### What you need to do
Rescale the items from the line with "the patient card" up to and including the line with "tap(259, 22)", and write out only those lines again with the requests included. Multiply every coordinate in the answers by 0.85, rounding to whole numbers with halves going up.

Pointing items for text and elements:
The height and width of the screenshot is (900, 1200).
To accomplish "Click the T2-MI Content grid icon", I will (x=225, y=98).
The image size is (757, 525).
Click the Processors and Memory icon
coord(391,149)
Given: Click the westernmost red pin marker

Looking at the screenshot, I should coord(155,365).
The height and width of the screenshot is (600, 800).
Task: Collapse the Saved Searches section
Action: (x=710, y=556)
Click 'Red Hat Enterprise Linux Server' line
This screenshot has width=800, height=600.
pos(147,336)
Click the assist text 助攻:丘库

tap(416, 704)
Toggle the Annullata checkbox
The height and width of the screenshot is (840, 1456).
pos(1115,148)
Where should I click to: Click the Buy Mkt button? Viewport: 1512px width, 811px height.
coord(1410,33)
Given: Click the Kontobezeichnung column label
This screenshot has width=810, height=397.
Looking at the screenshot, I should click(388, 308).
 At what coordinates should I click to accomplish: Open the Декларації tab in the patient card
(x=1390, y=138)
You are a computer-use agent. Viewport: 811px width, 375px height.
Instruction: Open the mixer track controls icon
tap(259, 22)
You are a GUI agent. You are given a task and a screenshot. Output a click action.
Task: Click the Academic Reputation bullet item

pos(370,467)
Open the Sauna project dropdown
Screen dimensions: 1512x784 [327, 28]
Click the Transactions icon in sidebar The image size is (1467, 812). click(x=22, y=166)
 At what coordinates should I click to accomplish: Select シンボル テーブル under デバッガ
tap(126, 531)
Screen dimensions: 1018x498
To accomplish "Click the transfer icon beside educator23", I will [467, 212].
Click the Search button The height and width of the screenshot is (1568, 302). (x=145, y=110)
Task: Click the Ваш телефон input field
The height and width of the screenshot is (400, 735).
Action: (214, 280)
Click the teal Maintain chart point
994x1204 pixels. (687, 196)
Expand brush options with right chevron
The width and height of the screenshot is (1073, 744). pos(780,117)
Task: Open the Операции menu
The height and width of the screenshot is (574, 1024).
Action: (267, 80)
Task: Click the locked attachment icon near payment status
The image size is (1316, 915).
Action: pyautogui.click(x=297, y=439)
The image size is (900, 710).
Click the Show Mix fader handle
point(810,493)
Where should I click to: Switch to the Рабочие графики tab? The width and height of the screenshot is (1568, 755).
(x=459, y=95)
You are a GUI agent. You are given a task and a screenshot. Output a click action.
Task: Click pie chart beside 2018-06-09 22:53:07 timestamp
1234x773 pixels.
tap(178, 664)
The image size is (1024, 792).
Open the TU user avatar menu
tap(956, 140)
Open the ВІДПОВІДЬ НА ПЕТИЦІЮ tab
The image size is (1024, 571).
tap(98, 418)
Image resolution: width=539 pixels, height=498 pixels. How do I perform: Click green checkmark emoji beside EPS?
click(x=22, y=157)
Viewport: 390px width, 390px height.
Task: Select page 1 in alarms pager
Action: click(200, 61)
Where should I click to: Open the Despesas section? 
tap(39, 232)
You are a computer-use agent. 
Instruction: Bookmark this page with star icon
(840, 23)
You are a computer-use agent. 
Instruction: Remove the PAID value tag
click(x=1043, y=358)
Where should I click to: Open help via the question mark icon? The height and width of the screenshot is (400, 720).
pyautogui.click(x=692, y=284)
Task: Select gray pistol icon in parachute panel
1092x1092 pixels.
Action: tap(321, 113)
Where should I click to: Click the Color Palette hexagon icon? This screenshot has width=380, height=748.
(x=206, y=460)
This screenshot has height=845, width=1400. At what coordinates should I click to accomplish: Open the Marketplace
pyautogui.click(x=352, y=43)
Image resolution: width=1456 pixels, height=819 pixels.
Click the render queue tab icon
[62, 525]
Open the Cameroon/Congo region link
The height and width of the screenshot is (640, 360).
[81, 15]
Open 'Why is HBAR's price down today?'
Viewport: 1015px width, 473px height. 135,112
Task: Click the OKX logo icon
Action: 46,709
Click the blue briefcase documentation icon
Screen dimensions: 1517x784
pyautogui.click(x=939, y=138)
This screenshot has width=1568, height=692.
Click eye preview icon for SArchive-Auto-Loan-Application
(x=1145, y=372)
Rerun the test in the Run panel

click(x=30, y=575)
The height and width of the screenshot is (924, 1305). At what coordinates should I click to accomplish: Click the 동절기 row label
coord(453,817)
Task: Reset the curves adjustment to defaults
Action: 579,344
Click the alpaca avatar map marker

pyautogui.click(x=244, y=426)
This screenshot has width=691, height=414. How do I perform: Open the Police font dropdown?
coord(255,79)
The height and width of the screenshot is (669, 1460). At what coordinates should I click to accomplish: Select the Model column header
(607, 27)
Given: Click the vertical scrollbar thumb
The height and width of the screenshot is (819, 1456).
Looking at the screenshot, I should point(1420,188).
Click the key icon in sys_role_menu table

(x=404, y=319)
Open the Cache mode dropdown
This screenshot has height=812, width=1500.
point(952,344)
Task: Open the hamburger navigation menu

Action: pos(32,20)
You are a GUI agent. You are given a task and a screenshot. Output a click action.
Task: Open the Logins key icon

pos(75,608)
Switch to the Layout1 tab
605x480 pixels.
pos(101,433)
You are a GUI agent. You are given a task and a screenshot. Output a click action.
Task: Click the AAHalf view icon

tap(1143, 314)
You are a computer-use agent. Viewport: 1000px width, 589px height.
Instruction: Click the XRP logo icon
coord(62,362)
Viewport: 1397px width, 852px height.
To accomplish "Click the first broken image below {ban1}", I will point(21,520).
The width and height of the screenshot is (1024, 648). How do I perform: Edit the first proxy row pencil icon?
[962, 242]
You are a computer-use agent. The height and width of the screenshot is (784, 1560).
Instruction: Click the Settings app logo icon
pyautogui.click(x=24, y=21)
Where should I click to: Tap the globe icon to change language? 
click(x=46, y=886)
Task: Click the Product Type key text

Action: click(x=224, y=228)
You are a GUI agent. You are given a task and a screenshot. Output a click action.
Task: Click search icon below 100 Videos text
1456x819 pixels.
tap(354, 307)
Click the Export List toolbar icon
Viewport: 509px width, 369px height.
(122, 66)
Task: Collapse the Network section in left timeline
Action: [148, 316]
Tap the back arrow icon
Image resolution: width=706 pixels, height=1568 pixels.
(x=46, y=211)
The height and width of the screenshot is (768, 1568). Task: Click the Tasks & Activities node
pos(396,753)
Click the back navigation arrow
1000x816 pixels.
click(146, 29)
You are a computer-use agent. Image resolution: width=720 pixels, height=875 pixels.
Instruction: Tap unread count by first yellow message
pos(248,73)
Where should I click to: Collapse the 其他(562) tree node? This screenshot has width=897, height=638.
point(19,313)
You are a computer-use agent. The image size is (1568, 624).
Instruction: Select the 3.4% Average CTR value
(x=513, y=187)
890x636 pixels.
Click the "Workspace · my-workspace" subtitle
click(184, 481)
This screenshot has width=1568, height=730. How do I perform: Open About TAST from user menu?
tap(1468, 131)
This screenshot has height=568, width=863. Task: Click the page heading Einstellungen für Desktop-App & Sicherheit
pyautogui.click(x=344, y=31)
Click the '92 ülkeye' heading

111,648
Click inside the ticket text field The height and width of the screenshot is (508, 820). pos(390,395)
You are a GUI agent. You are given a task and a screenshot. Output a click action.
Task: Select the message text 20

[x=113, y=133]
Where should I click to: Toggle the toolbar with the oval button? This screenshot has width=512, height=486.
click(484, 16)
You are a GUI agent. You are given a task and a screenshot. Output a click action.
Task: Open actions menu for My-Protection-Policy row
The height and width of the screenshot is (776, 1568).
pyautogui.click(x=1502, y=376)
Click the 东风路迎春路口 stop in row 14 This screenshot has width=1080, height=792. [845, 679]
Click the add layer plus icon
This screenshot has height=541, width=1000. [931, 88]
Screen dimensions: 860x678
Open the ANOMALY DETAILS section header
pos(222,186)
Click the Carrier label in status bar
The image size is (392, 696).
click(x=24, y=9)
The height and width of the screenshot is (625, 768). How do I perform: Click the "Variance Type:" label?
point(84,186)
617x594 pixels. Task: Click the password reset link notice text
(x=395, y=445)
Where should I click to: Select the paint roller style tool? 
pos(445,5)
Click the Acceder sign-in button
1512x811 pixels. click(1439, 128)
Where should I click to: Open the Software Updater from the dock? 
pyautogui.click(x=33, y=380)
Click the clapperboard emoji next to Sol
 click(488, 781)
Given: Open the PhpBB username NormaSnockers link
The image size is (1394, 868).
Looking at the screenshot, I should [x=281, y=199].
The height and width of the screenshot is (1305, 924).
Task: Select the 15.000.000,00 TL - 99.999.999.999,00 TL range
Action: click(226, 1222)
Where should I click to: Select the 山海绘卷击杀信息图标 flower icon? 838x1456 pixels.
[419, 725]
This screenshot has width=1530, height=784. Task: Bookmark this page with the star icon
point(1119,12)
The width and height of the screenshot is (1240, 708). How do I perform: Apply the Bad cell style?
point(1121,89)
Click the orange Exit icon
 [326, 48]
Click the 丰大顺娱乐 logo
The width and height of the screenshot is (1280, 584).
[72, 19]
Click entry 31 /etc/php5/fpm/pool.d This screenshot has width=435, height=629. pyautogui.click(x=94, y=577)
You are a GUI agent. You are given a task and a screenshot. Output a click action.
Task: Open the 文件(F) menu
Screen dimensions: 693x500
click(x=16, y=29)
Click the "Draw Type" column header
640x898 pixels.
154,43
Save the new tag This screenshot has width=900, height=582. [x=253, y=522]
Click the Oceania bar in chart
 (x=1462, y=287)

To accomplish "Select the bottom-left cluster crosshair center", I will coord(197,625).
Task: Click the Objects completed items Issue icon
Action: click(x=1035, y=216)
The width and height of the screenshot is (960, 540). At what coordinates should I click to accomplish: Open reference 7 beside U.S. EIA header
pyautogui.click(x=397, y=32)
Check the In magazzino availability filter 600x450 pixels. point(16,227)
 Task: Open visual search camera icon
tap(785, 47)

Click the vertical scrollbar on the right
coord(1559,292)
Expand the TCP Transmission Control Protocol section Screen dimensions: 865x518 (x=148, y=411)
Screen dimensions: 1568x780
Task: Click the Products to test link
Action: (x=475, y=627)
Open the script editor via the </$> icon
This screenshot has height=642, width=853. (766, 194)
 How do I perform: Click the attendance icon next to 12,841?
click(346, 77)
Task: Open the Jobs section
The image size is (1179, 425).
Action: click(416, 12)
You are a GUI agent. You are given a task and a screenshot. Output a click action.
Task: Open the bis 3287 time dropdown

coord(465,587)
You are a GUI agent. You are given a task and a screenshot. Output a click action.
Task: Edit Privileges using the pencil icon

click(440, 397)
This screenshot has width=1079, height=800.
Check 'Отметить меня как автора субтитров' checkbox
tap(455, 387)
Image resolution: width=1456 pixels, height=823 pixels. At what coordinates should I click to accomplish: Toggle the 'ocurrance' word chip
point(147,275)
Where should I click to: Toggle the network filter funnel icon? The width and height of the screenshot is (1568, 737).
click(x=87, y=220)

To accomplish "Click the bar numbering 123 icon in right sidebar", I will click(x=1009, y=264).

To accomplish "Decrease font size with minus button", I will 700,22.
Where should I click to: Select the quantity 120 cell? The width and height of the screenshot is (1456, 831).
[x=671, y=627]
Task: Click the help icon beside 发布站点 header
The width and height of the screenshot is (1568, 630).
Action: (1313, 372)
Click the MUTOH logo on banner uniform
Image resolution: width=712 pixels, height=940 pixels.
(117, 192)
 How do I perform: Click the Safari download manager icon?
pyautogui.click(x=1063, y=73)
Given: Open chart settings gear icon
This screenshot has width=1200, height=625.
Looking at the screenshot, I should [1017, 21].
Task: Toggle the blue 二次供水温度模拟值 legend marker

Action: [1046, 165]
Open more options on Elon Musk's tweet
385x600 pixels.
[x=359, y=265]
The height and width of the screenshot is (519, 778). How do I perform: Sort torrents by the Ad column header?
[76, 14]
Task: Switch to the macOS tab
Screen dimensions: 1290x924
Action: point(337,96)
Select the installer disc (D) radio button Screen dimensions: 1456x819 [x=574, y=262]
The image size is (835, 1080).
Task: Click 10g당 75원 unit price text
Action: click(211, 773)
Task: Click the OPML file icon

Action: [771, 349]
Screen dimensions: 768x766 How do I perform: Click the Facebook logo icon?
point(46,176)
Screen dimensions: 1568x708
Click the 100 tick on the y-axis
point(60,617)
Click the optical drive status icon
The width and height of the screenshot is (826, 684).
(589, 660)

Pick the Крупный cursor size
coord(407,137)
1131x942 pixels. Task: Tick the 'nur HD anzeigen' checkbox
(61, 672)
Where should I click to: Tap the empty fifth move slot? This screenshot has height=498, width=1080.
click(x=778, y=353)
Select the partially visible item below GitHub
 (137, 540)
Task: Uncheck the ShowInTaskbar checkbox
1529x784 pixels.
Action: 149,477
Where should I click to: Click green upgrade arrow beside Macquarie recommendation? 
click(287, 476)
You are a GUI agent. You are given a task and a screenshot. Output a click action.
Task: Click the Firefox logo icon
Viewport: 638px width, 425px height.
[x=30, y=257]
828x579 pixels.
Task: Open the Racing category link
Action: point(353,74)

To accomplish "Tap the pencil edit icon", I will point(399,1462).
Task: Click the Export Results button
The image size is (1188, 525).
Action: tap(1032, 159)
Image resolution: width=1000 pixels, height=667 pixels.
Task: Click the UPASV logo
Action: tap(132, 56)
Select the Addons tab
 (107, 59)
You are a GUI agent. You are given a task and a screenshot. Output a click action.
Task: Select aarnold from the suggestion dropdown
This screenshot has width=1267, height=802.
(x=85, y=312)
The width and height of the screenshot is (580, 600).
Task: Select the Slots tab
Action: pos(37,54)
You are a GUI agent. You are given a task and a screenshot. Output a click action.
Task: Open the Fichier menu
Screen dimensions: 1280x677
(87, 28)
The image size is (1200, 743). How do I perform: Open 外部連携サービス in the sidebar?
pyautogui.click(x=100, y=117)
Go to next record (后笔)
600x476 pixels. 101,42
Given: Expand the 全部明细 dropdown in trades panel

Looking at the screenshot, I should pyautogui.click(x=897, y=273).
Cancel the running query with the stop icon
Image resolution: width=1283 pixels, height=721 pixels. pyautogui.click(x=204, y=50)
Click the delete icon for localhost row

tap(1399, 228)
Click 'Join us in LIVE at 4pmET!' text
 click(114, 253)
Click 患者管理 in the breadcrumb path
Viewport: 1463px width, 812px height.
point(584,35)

### Reply to the exercise
 At what coordinates should I click to accomplish: Open the Декларації tab in the patient card
(x=1182, y=117)
You are a computer-use agent. Viewport: 811px width, 375px height.
Instruction: Open the mixer track controls icon
tap(220, 19)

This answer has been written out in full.